For developers with specific business requirements, you only need to understand the core logic of the example code to easily extend and implement custom Debugger management functions without redeveloping basic components and images.
When performing development and debugging, you can choose between local environments or cloud development environments. For cloud development, GitHub Codespaces provides a convenient option:
- Each GitHub account has 60 hours of free usage per month
- The free tier provides a Linux environment with 2 CPU cores, 4GB RAM, and 32GB storage
- It comes pre-installed with Docker, Kubernetes toolchain, and other essential development tools
- You can develop directly in your browser without local environment configuration
These resources are sufficient for running the example code in this article and small Kubernetes clusters (like kind, k3d, etc.), making it ideal for learning and testing Ray's debugging capabilities.
The specific steps are as follows:
-
Ensure that Kubernetes, Kuberay Operator, and the Kubectl ray plugin are installed. If using GitHub Codespaces, you can install these tools directly in the terminal.
-
Enter the example directory and execute the following command to start a cluster containing Ray Head, Code Server, and Ray Worker:
kubectl ray job submit -f ray-job.interactive-mode.yaml --working-dir ./working_dir --runtime-env-json="{\"pip\": [\"debugpy\"], \"py_modules\": [\"./dependency\"]}" -- python sample_code.py-
After the cluster starts, it will automatically install debugpy and transfer the working directory and module files to the Ray Cluster. When the code execution reaches the
breakpoint()statement, it will wait for the debugger to attach. -
Use the following command to forward the Code Server port:
kubectl port-forward pod/the-name-of-ray-head 8443:8443-
Open a browser and visit
http://127.0.0.1:8443to enter the Code Server interface. If running in GitHub Codespaces, you can leverage its port forwarding functionality, which automatically creates accessible URLs. -
In Code Server, use the Ray Distributed Debugger plugin to connect to
127.0.0.1:8265(the Ray Head's Dashboard address) to see and connect to all breakpoints.
The interface after successful deployment looks like this:
Through this exploration, we found a method to use Ray Distributed Debugger in the Kuberay environment. This solution uses Code Server as an intermediate layer to solve connection problems caused by Kubernetes network isolation. The main takeaways are as follows:
-
Solved a Practical Problem: Successfully resolved the connection barrier caused by Kubernetes network isolation mechanism for Ray Distributed Debugger by using Code Server as a bridge.
-
Provided a Practical Solution: The solution includes complete image building, configuration templates, and usage guides that can be directly applied to actual development environments.
-
Simplified Operation Process: Adopted the Sidecar container mode to ensure shared lifecycle with the Ray cluster, and achieved seamless resource access through shared volumes.
------------------------------------------------
— TO BE DONE —
According to the Ray debugging passage, how many hours of free GitHub Codespaces usage does each GitHub account receive per month?
------------------------------------------------
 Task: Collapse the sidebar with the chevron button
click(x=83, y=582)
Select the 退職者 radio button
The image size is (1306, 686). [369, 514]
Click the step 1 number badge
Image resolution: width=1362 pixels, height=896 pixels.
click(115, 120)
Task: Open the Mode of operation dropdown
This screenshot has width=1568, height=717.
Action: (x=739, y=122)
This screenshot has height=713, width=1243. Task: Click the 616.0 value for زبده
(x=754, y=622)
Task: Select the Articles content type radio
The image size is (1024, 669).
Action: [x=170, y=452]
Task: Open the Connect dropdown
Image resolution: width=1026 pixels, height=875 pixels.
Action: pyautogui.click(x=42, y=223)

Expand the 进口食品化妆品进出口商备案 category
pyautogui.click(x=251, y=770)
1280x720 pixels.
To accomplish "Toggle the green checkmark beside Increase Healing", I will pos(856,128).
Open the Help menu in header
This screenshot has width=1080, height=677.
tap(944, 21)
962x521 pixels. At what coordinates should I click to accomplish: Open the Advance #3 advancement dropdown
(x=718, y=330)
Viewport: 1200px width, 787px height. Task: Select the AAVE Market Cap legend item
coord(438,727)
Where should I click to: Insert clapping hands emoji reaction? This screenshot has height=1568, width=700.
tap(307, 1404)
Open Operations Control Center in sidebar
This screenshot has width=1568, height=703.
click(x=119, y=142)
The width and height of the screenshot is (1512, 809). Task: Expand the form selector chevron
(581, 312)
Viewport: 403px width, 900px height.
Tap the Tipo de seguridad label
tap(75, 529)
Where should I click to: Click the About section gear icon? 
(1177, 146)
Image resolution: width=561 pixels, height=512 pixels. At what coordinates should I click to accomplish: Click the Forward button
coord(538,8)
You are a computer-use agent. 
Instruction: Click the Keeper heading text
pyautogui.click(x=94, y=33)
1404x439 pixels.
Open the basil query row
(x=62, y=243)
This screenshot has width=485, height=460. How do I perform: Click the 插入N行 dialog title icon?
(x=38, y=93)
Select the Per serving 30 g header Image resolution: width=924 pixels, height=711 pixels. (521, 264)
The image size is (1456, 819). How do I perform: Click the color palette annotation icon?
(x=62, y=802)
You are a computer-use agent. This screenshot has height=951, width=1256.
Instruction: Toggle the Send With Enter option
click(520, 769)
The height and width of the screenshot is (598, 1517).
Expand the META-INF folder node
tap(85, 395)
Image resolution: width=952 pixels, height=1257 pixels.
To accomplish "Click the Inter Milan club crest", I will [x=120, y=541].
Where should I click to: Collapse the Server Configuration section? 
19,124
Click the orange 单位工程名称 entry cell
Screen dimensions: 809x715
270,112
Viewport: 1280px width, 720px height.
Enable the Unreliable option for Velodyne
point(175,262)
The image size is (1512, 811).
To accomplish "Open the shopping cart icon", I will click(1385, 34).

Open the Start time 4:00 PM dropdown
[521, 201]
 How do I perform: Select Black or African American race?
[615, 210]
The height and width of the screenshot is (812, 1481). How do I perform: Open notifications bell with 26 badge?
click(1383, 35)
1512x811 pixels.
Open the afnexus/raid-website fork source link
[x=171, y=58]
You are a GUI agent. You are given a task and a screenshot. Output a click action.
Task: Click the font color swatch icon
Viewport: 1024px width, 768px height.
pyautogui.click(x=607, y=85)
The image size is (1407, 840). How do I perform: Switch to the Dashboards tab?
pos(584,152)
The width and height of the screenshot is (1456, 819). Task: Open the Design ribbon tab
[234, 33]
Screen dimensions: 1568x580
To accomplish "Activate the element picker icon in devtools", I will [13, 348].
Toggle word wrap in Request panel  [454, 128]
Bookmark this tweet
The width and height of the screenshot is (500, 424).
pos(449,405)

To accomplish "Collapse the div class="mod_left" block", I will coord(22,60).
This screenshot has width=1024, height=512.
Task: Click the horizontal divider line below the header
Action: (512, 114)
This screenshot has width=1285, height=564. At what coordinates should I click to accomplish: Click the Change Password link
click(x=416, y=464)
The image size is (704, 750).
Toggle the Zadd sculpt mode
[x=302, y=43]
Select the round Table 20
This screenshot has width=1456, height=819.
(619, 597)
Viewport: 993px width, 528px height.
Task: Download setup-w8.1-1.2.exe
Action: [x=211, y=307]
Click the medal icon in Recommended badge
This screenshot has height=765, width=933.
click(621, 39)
------------------------------------------------
— EXERCISE RESULT —
60 hours per month.